An estimated 50% of Americans do not take their chronic long-term medications as prescribed. Poor adherence contributes to more than $500 billion in avoidable health care costs annually, roughly 125,000 preventable deaths and up to 25% of all hospitalizations in the United States each year. The connection between cost and adherence is direct: prescription abandonment rates fall below 5% when a drug carries no out-of-pocket cost to the patient. When that cost exceeds $500, the abandonment rate climbs to 60%. In 2024 alone, approximately 96 million new prescriptions were abandoned at the pharmacy counter.
A benefit partner truly aligned with employer and patient outcomes treats medication affordability as a financial priority, not a clinical nicety, and invests in clinical intervention early, before manageable conditions become costly crises.

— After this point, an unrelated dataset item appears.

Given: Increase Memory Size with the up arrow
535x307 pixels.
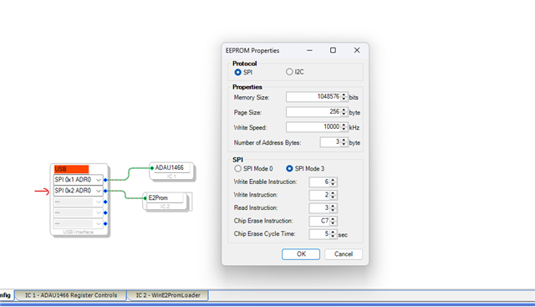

What transparency actually requires
True transparency in pharmacy benefit management means pass-through pricing: the actual cost of the drug passed to the plan sponsor without markup or hidden margin. It means rebates flowing back to the client, not retainedas PBM revenue. It means a clear accounting of all fees. It means formulary decisions made on clinical and financial merit, not driven by which manufacturer offers the largest rebate.
That kind of transparency isn't just a feature. It's a fundamentally different business model, one that requires the PBM's financial success to be tied to the health and cost outcomes of its clients, not to the complexity and volume of the contracts it manages.
A different answer already exists
We built True Rx Health Strategists on a premise that the interests of the PBM, the employer, and the patient don't have to conflict. We are a pharmacist-led organization built on transparent pricing, clinical decision-making, and real accountability to outcomes. We pass rebates back to our clients. We make formulary decisions based on clinical evidence and net cost, not rebate volume. We call ourselves Health Strategists because we are clinically trained partners who act in the best interest of clients and patients with every decision.
That orientation shapes what we build. We moved quickly to be first to market, offering direct to employer pricing for GLP-1 medications through our collaboration with Waltz Health. When the evidence for early clinical intervention pointed toward a better model, we built Healthier You, a $5 per member per month bundle combining pharmacist-led weight management, diabetes management, and pharmacogenomics medication matching. And in an industry built on complexity, we hold ourselves to a different standard for every interaction, because creating memorable experiences for clients and patients is what raising the bar for care actually looks like.
The PBM industry was designed to serve patients. It still can.